- EXERCÍCIO PROPOSTO A -
No texto sobre sentenças declaratórias, qual capítulo, mesmo nas demais sentenças declaratórias, normalmente dependerá de efetivação posterior?
- EXERCÍCIO PROPOSTO B -
Reproduza, do texto sobre sentenças declaratórias, tudo o que vai de "a) a que  reconheça" até "honorários da sucumbência.".

==== TEXTO CITADO ====

I – da existência ou inexistência de relação jurídica;

II – da autenticidade ou falsidade de documento.

Parágrafo único. É admissível a ação declaratória, ainda que tenha ocorrido a violação do direito.”

Assim, pela interpretação literal do art. 475-N, inc. I, na redação da lei 11.232/05, c/c o art. 4º do CPC, teríamos agora, no ordenamento brasileiro, duas espécies distintas de sentença declaratória:

a) a que  reconheça a existência de obrigação de fazer, não fazer, entregar coisa ou pagar quantia, que constituiria diretamente título executivo, dando margem ao cumprimento da sentença ou à execução por quantia certa, sem necessidade de propositura de nova demanda destinada a obter o título; e

b) as demais sentenças declaratórias, que não reconheçam a existência das obrigações acima mencionadas, e que se esgotam em si mesmas, por não dependerem de uma prestação a ser realizada pelo obrigado (por ex., declaratória negativa), ou que exigem nova demanda para obtenção do título executivo (por ex., declaratória de paternidade.).4 Mesmo nessas sentenças, entretanto, haverá normalmente um capítulo dependente de efetivação posterior, que é aquele atinente às custas e aos honorários da sucumbência.

==== BLOCO DE DADOS ====

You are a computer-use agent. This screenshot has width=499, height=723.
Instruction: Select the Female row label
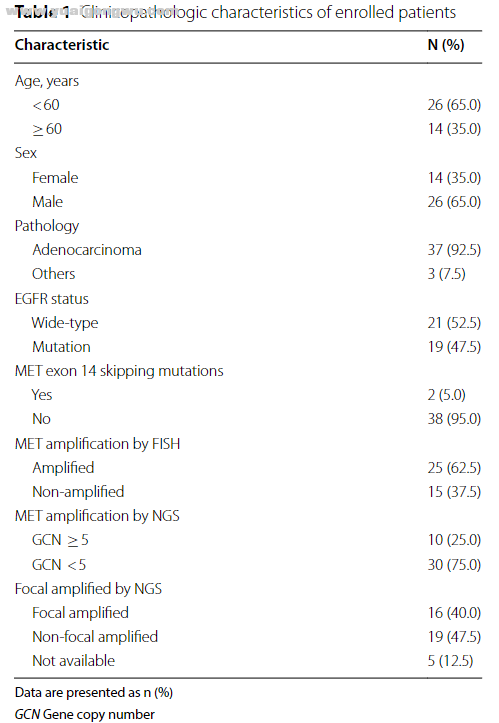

====

- SOLUÇÃO A -
O capítulo atinente às custas e aos honorários da sucumbência.

- SOLUÇÃO B -
a) a que  reconheça a existência de obrigação de fazer, não fazer, entregar coisa ou pagar quantia, que constituiria diretamente título executivo, dando margem ao cumprimento da sentença ou à execução por quantia certa, sem necessidade de propositura de nova demanda destinada a obter o título; e

b) as demais sentenças declaratórias, que não reconheçam a existência das obrigações acima mencionadas, e que se esgotam em si mesmas, por não dependerem de uma prestação a ser realizada pelo obrigado (por ex., declaratória negativa), ou que exigem nova demanda para obtenção do título executivo (por ex., declaratória de paternidade.).4 Mesmo nessas sentenças, entretanto, haverá normalmente um capítulo dependente de efetivação posterior, que é aquele atinente às custas e aos honorários da sucumbência.